> Tareas
A - Reproduce sin cambios el pasaje del texto sobre la respuesta europea a la pandemia que comienza en "La principal prioridad" y acaba en "camino por recorrer.".
B - Según el texto sobre la respuesta europea a la pandemia, ¿a cuánto asciende ahora la inyección de liquidez del Banco Central Europeo?
C - Prosigue el texto sobre la respuesta europea a la pandemia a partir de su última oración.
══ Texto de origen
Después de la votación, el pasado viernes, 17 de abril, del Parlamento Europeo sobre la aprobación de una resolución firme para marcar la pauta de la reunión de jefes de Estado o de Gobierno del jueves de esta misma semana, y habida cuenta del sólido paquete de medidas propuesto el 9 de abril por el Eurogrupo para apoyar la economía europea, estoy convencido de que la UE tiene, ahora más que nunca, la oportunidad y la obligación de renacer como el ave fénix de sus cenizas.

Se ha llegado ya a un acuerdo para crear una red de seguridad sólida de la UE de más de 500.000 millones de euros, que se suma a las decisiones sin precedentes ya adoptadas en el mes de marzo en un intento por estar a la altura del mayor reto al que se han enfrentado Europa, sus Estados miembros y sus ciudadanos desde la Segunda Guerra Mundial.

La Unión Europea ya ha levantado cortafuegos resistentes para proteger a los trabajadores, las empresas y los gobiernos europeos y hacer frente a las numerosas urgencias de esta crisis pandémica. Ha cambiado sus reglas económicas, ha activado la cláusula general de excepción del Pacto de Estabilidad y Crecimiento, ha aumentado la flexibilidad de las normas sobre ayudas estatales, ha proporcionado la mayor inyección de liquidez del Banco Central Europeo (que ahora se sitúa en 870.000 millones de euros) y ha impulsado muchas otras medidas con cargo a los presupuestos existentes de la UE. Por último, pero no por ello menos importante, el Eurogrupo ha propuesto un nuevo paquete de medidas, entre ellas el instrumento SURE, para apoyar el régimen nacional de seguro de desempleo, un nuevo sistema de préstamos del Banco Europeo de Inversiones y un posible recurso a las líneas de crédito precautorias del Mecanismo Europeo de Estabilidad para cubrir los gastos sanitarios excepcionales de los Estados miembros de la zona del euro sin imponer nuevas condiciones, permitiendo al mismo tiempo la utilización del mecanismo de ayuda a las balanzas de pagos para apoyar a los Estados miembros que no han adoptado el euro.

En menos de cuatro semanas, la UE ha hecho más que en los cuatro años posteriores a la crisis de 2008, acordando intervenciones que se estiman en más de tres billones de euros.

La principal prioridad es ahora emprender medidas que permitan pasar a la acción y garantizar que la ayuda llegue inmediatamente a quienes la necesitan, a saber, los sectores de la salud, las personas desfavorecidas, los trabajadores, las empresas, las pymes y los profesionales, ya que aún queda mucho camino por recorrer.

Pero seamos claros: los jefes de Estado o de Gobierno todavía tienen que tomar decisiones históricas y decisivas: ¡no basta con salvar a Europa, también tenemos que relanzarla!
════
══ Datos proporcionados
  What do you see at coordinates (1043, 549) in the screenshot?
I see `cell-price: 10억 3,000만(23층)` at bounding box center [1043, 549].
════
> Tus respuestas
A -
La principal prioridad es ahora emprender medidas que permitan pasar a la acción y garantizar que la ayuda llegue inmediatamente a quienes la necesitan, a saber, los sectores de la salud, las personas desfavorecidas, los trabajadores, las empresas, las pymes y los profesionales, ya que aún queda mucho camino por recorrer.

B - A 870.000 millones de euros.

C -
Las últimas cifras —muy prudentes— facilitadas por el Fondo Monetario Internacional apuntan a una recesión en 2020, con una pérdida del 7,5 % del PIB de la UE. Una tasa de crecimiento negativa de -7 % en Alemania, -7,2 % en Francia y -9,1 % en Italia, el nivel más bajo desde la Gran Depresión en 1929.

El fondo de recuperación al que se refiere el Eurogrupo en sus conclusiones debe conducir a decisiones concretas en lugar de ser una mera ilusión. Los europeos tienen que ver más resultados tangibles y los necesitan rápido.

En lo que respecta a esta cuestión concreta, soy plenamente consciente de que aún queda mucho trabajo político y técnico por hacer, también en relación con el uso de posibles instrumentos financieros innovadores en consonancia con los Tratados y el concepto de solidaridad de la UE, como los bonos de recuperación garantizados de modo conjunto.

El último tramo es a menudo el más difícil, pero tenemos que emprenderlo ahora en aras de una Europa más resiliente y sostenible, que luche contra la desigualdad y proteja a las personas más vulnerables, los trabajadores y las empresas, que promueva la biodiversidad y la transición a una economía hipocarbónica y circular, que proteja el mercado único y que ponga en marcha una nueva estrategia digital.

Pero, ante todo, hay que preparar el terreno para una verdadera Unión Sanitaria de la UE.

La UE solo podrá responder adecuadamente si cuenta con los recursos necesarios.

Por lo tanto, instamos a la Comisión a que presente la nueva propuesta de un marco financiero plurianual (MFP) más amplio. Este MFP revisado debería centrarse sobre todo en sacar a Europa de la crisis y en alcanzar los objetivos del Pacto Verde Europeo, haciendo hincapié en cinco ámbitos prioritarios: la salud, los trabajadores, las empresas, la cohesión y la acción exterior.

También debería contar con un sistema mejorado de recursos propios de la UE que pueda utilizarse de manera más flexible, concretamente para crear de manera progresiva un verdadero instrumento de estabilización macroeconómica, que refuerce la capacidad de resistencia de la UE y, en particular, de la zona del euro, frente a las perturbaciones económicas del futuro.

Propongo aumentar el importe de la propuesta inicial del MFP por lo menos en un 25 %, principalmente sobre la base de los mecanismos de recursos propios.

Asimismo, pido que se ponga en marcha cuanto antes un nuevo y sólido Fondo Europeo para Inversiones Estratégicas, que debería contar con al menos un billón de euros en los próximos dos años para impulsar las inversiones necesarias en las prioridades estratégicas de la UE.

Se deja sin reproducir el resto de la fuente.